---------- Exercise material
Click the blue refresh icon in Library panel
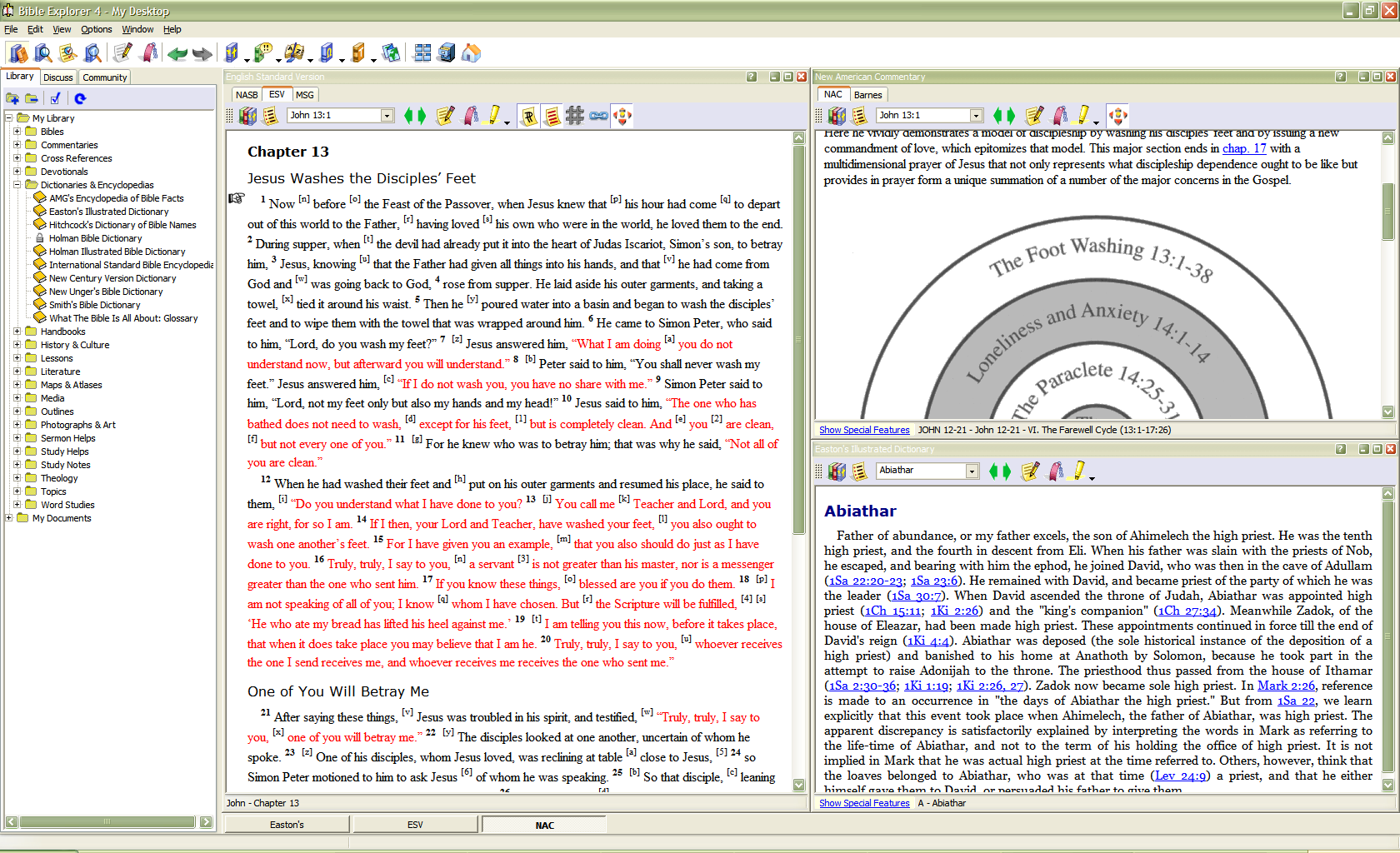Viewport: 1400px width, 853px height. 80,98
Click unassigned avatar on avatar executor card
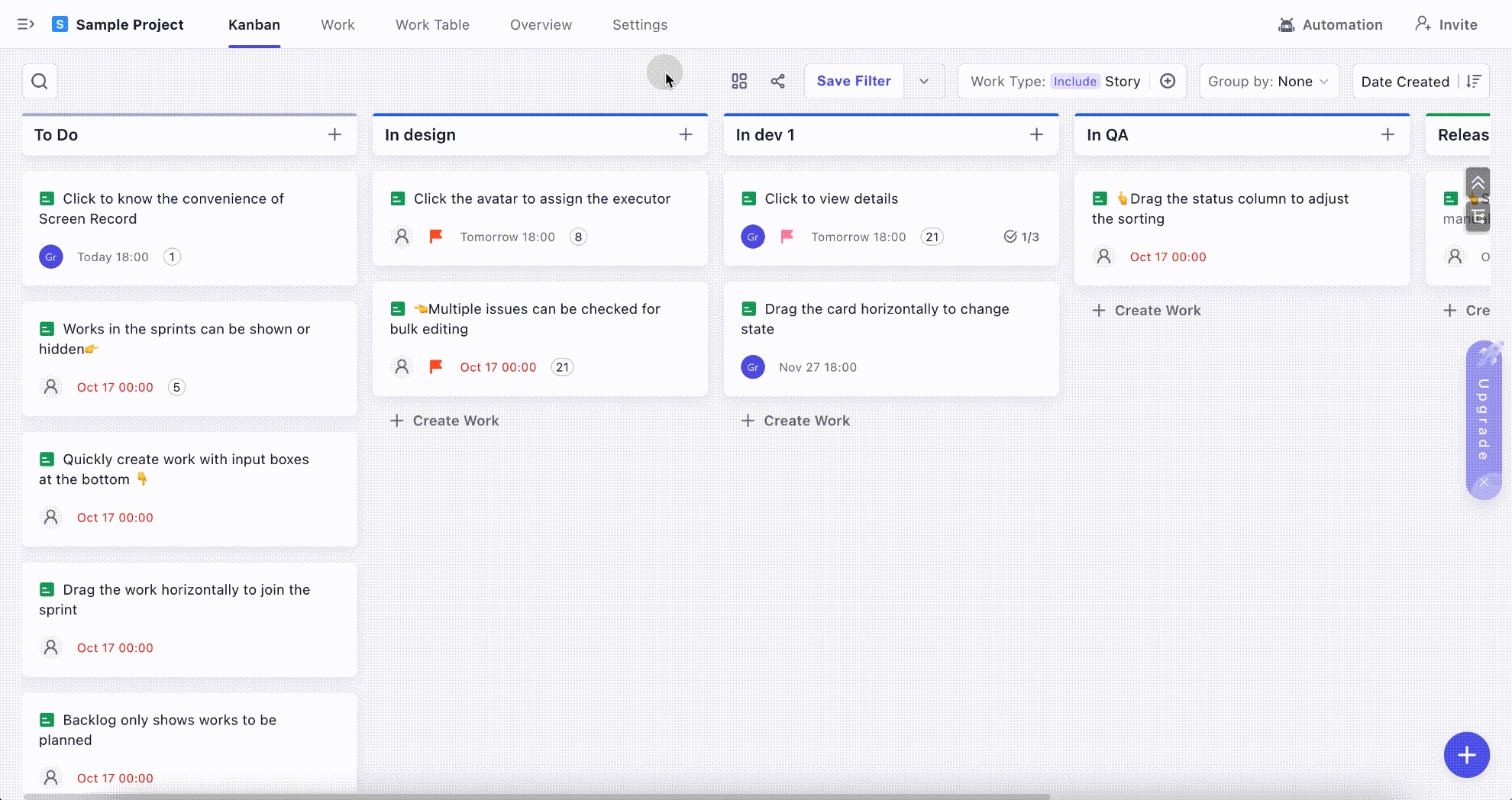Screen dimensions: 1512x800 tap(402, 237)
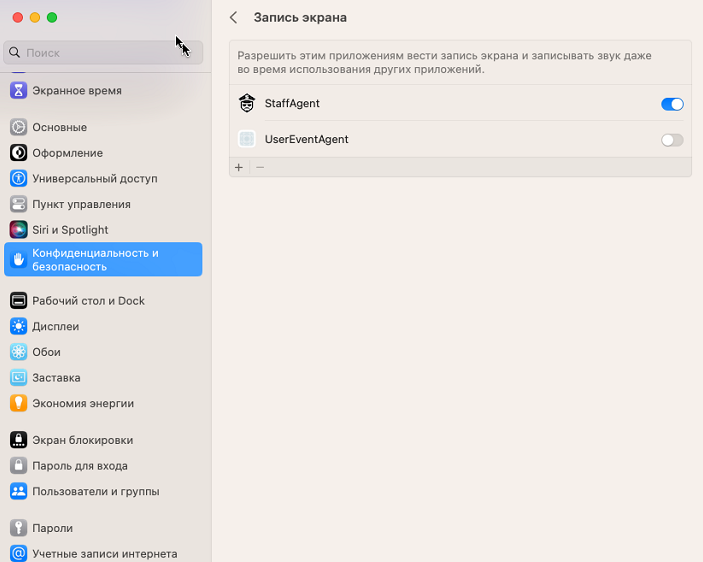Click the Поиск search field

105,52
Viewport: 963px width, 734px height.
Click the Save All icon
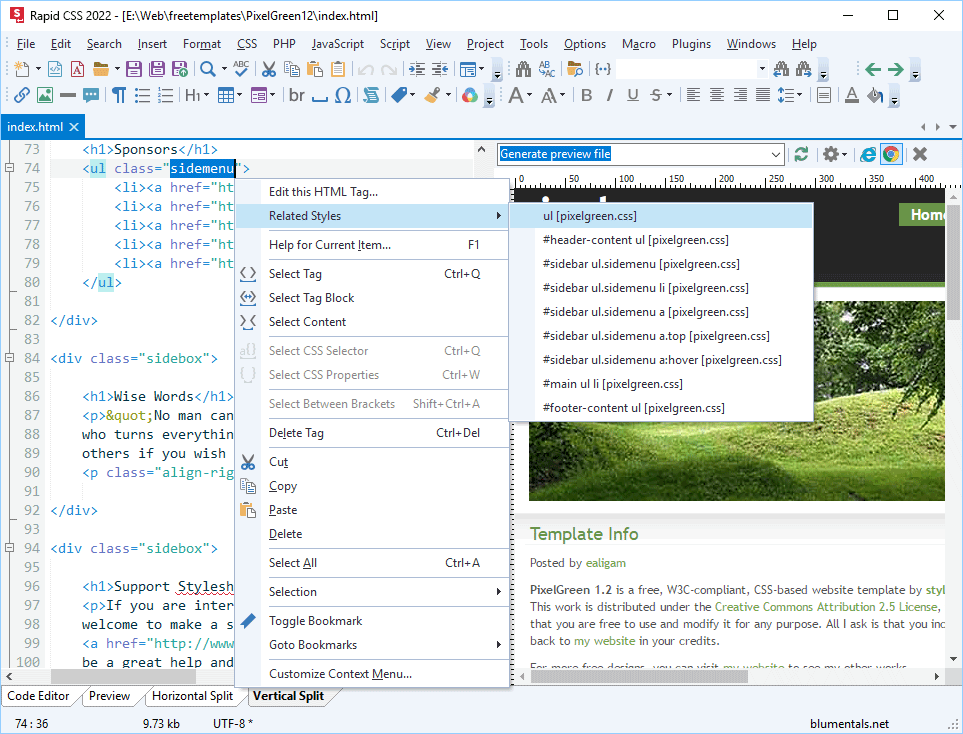pyautogui.click(x=158, y=69)
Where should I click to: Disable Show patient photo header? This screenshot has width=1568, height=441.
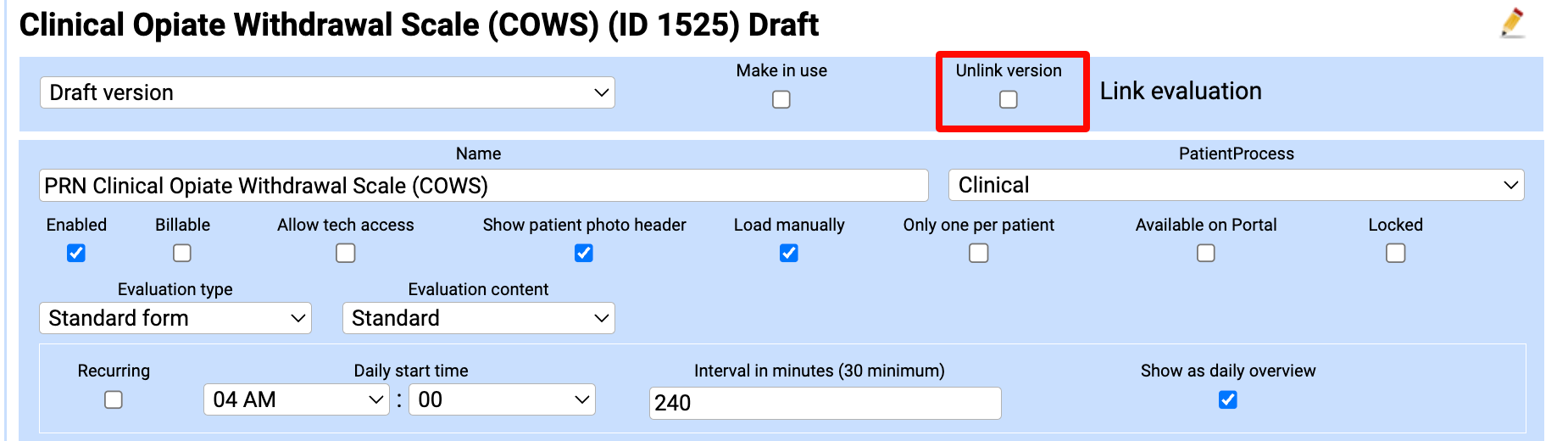point(584,254)
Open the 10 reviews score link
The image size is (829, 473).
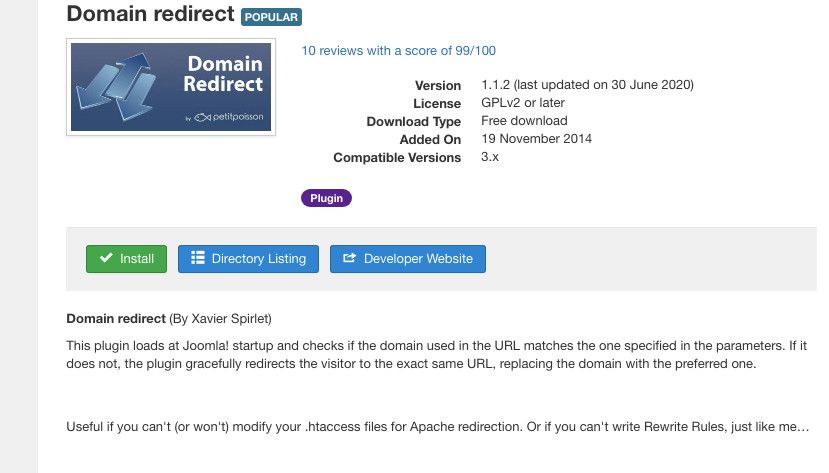pyautogui.click(x=399, y=51)
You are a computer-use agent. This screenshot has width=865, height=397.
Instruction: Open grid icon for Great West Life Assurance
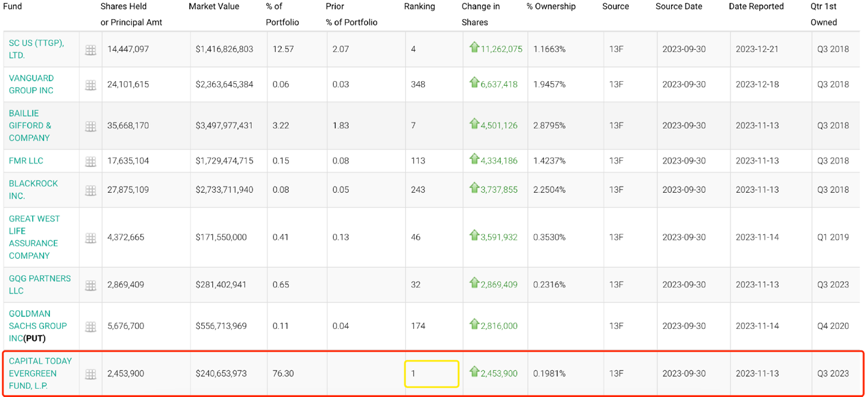coord(90,238)
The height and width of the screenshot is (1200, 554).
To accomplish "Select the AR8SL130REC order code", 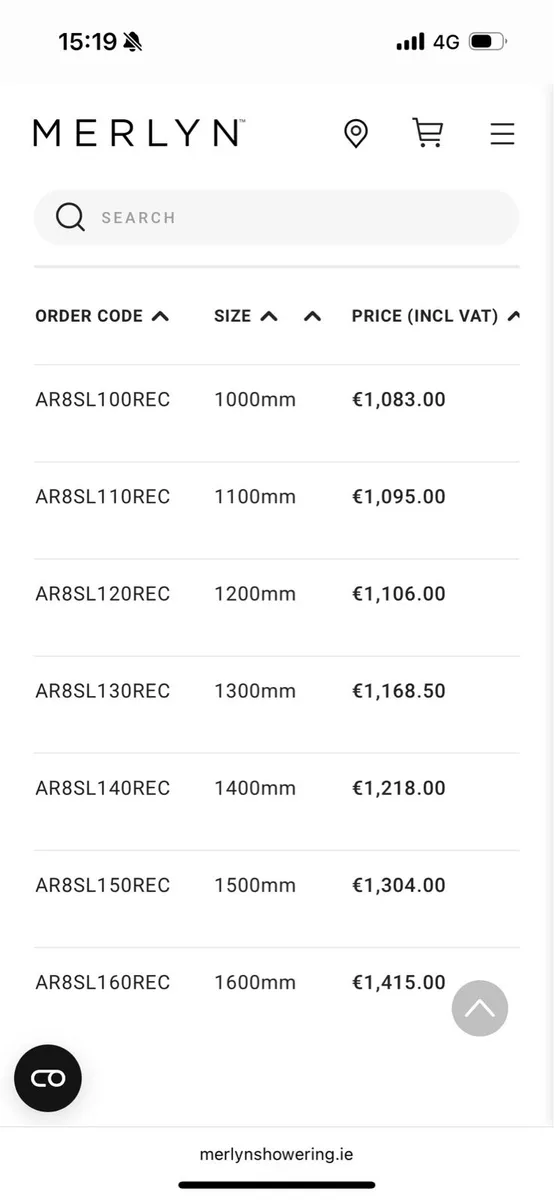I will pyautogui.click(x=103, y=691).
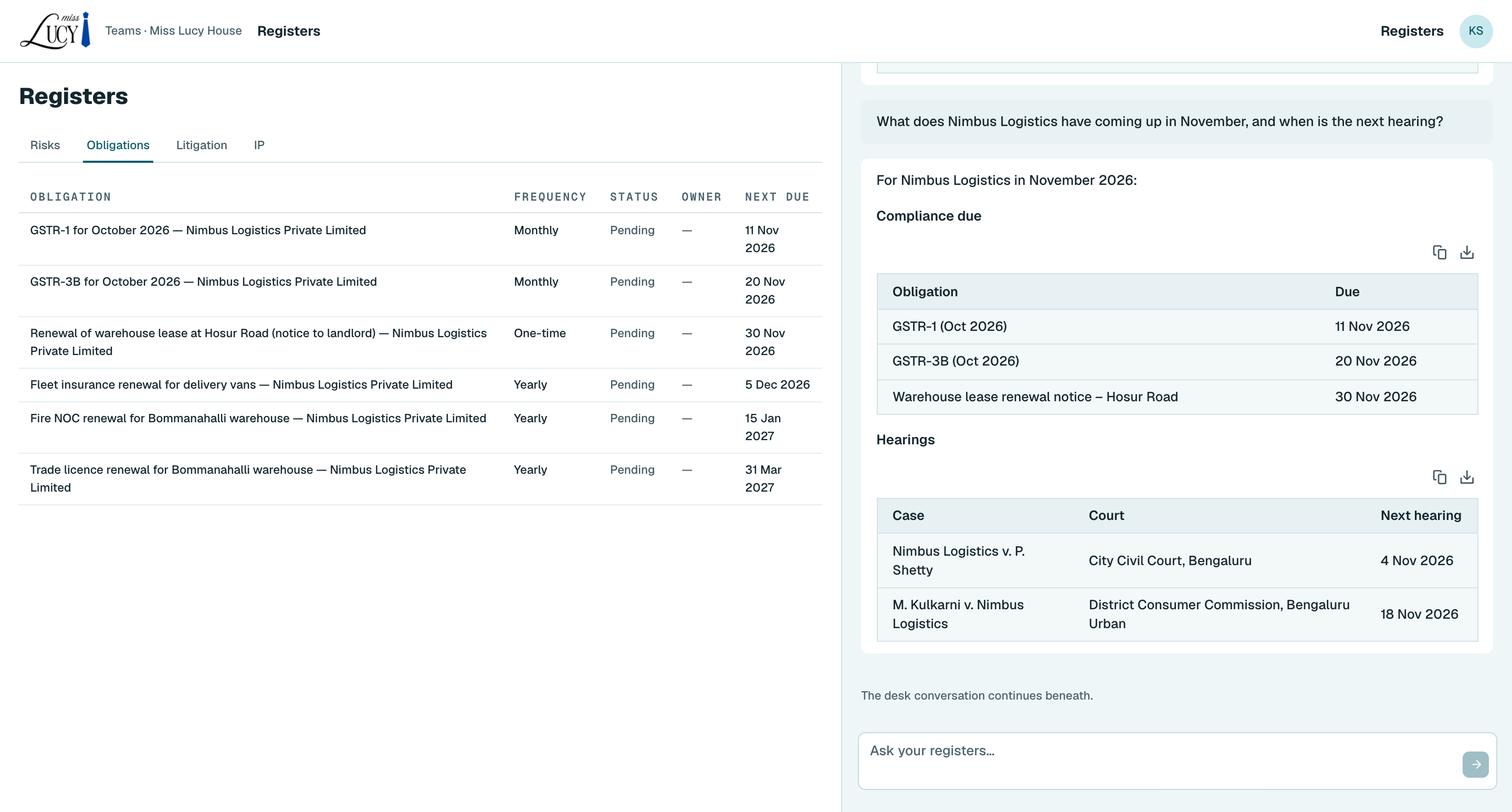Click the Frequency column header
The width and height of the screenshot is (1512, 812).
[x=550, y=197]
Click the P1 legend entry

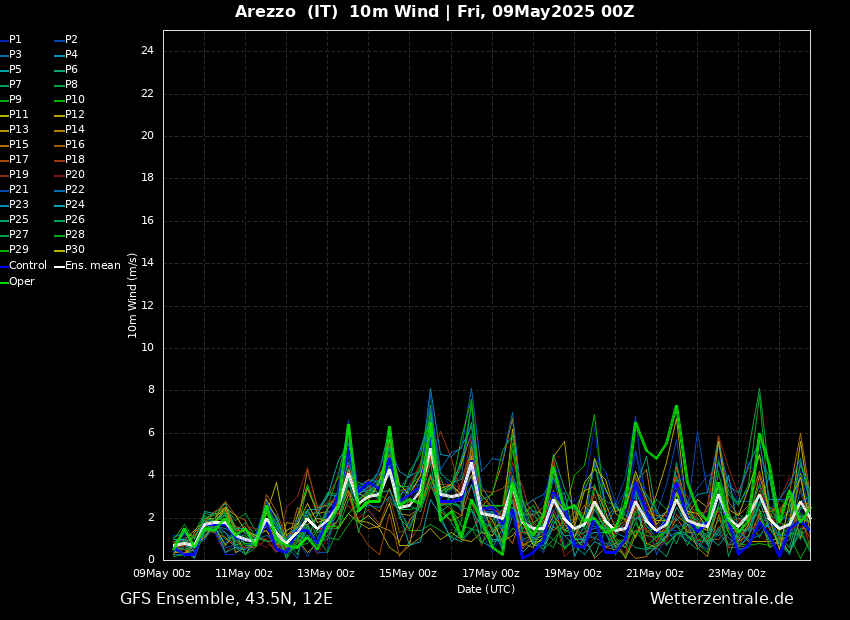15,40
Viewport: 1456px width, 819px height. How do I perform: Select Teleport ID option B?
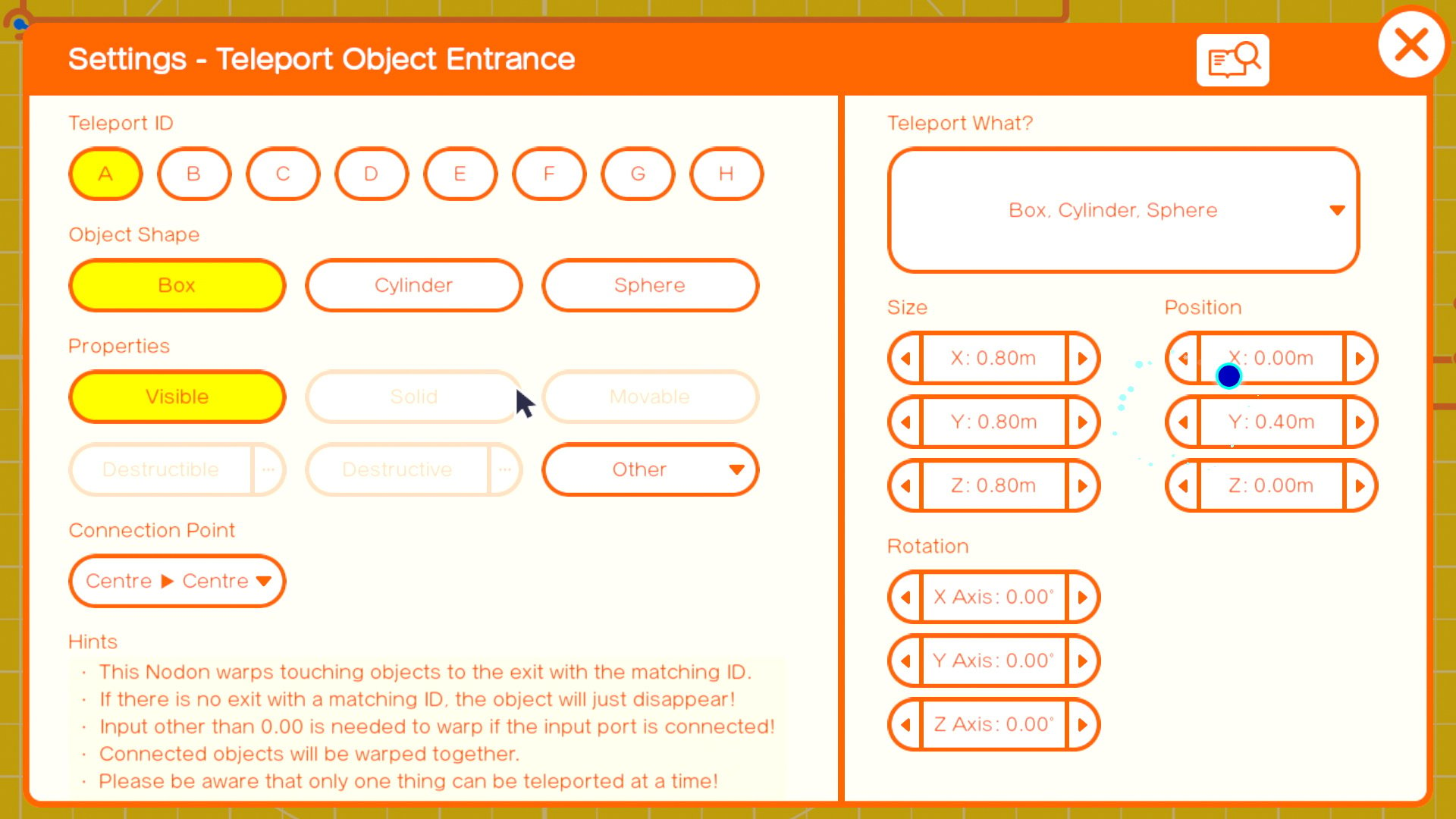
--------------------
▶ [Exercise]:
In the listing above, find the line containing "Where should I". Output it and every line after it up to and including the line containing "You are a computer-use", exactly, but skip the pictures.

▶ [Written answer]:
Where should I click to: Disable Show patient photo header? This screenshot has width=1568, height=441.
point(584,254)
Open the 10 reviews score link
The image size is (829, 473).
pyautogui.click(x=399, y=51)
You are a computer-use agent. This screenshot has width=865, height=397.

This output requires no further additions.